In the aftermath of the committee meeting, Srettha took the time to share a detailed outline of the project’s strategy; explaining its necessity, objectives, prerequisites, potential hurdles, and most importantly, the financing source for the project. To propel the project forward, a loan, potentially amounting to as much as 500 billion baht, could be facilitated through a royal decree or a loan authorisation act.
However, before Srettha could address the media at the scheduled 2 pm conference, a feverish debate broke out during the 11.15 am committee meeting. At the heart of the discussion was the borrowed fund legislation, perceived as a critical tool to secure much-needed monetary support for the project.
First to express his unease was the Bank of Thailand (BOT) governor, Sethaput Suthiwartnarueput. He underscored the need to reconcile potential legal conflicts with the 1958 Currency Act, particularly with regards to clearly delineating funding sources and matching assets to back them.
Moreover, the BOT expressed concerns that authorising a loan worth 500 billion baht can potentially inflate the risks of price increases in the looming year, advising prudence and ongoing supervision.
Parallelly, the secretary-general of the Office of the Council of State stressed the necessity of comprehensive agreement and consultation before a loan authorising legislation is drafted. The suggestion was to allow comprehensive evaluation and conscious decision-making process, weighing varied standpoints to avert future complications.
A delegate at the meeting recounted disharmony over several prerequisites, particularly those linked with the committee’s expedited approval processes.
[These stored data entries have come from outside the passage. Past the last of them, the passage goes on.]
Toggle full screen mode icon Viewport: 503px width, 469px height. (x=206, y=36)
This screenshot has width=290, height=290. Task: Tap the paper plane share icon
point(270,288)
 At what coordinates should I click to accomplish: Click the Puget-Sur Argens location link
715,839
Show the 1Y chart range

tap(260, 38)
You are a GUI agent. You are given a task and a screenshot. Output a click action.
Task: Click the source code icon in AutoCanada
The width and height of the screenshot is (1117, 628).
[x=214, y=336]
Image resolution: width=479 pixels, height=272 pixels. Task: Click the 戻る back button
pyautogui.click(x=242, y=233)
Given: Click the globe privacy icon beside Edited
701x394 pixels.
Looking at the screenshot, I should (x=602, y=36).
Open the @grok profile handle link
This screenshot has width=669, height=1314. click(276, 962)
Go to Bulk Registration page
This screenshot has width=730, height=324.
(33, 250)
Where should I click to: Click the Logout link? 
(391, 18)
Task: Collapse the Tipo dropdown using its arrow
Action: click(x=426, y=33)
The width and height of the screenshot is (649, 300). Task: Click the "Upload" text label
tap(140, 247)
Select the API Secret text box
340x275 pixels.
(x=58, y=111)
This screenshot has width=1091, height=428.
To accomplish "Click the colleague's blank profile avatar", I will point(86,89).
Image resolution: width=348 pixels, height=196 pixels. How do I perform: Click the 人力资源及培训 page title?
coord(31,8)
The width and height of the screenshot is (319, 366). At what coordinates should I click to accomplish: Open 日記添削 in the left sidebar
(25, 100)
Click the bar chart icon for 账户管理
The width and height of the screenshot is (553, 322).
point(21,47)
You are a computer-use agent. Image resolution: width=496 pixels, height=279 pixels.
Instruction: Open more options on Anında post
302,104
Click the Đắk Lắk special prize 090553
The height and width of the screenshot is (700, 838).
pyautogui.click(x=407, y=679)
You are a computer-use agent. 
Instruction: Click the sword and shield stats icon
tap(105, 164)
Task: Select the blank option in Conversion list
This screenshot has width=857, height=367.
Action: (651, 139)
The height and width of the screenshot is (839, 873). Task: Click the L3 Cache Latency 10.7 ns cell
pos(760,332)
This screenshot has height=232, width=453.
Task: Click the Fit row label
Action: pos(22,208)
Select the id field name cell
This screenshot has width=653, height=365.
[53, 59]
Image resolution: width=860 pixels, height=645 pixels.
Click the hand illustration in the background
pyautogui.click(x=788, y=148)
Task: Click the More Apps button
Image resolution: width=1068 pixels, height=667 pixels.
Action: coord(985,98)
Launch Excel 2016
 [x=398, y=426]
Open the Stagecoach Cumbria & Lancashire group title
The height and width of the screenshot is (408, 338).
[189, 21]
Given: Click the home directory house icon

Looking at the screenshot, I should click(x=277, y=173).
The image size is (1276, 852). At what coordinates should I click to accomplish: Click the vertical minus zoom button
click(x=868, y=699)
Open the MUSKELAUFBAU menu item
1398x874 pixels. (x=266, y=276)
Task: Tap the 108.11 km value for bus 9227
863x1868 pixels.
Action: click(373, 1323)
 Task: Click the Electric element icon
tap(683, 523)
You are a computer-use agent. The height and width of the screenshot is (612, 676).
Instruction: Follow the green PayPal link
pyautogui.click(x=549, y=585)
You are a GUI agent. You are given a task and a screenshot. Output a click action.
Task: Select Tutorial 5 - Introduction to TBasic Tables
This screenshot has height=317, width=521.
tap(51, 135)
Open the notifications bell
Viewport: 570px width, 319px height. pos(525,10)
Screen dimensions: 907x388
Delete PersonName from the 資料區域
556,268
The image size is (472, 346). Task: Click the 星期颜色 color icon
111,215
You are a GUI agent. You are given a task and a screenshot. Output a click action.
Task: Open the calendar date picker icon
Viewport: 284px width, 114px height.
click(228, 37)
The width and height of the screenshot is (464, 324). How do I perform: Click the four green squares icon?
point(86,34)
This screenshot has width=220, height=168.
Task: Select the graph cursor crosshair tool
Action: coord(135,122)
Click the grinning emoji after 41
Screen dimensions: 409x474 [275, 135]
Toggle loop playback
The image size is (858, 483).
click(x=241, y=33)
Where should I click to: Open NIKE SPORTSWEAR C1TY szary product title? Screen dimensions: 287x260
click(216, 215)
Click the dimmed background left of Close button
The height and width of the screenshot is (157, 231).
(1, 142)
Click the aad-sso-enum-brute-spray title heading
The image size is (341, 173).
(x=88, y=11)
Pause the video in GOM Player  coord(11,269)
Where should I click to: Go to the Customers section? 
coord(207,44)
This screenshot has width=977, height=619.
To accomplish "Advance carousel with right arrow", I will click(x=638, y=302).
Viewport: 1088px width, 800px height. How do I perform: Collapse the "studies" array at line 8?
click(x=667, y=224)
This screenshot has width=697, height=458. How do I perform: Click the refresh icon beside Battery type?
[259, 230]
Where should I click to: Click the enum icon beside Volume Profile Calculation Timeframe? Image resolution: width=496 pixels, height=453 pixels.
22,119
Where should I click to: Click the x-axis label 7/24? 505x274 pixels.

The immediate review and approval of several agenda items caused unease over the possibility of incomplete consideration and reasoning, sparking internal discord within the committee.
Meanwhile, the BOT governor critiqued the scarcity of comprehensive rationale behind the provided information, resulting in the BOT’s decision to abstain from the decision-making process.
Finally, it was left to Srettha to determine a conclusion for the new constraints applied to the 10,000-baht digital wallet. He declared that funding to Thai residents who are 16 years and older will only be allotted for those earning less than 70,000 baht per month and holding less than 500,000 baht in their bank accounts. This decision will affect up to 50 million individuals.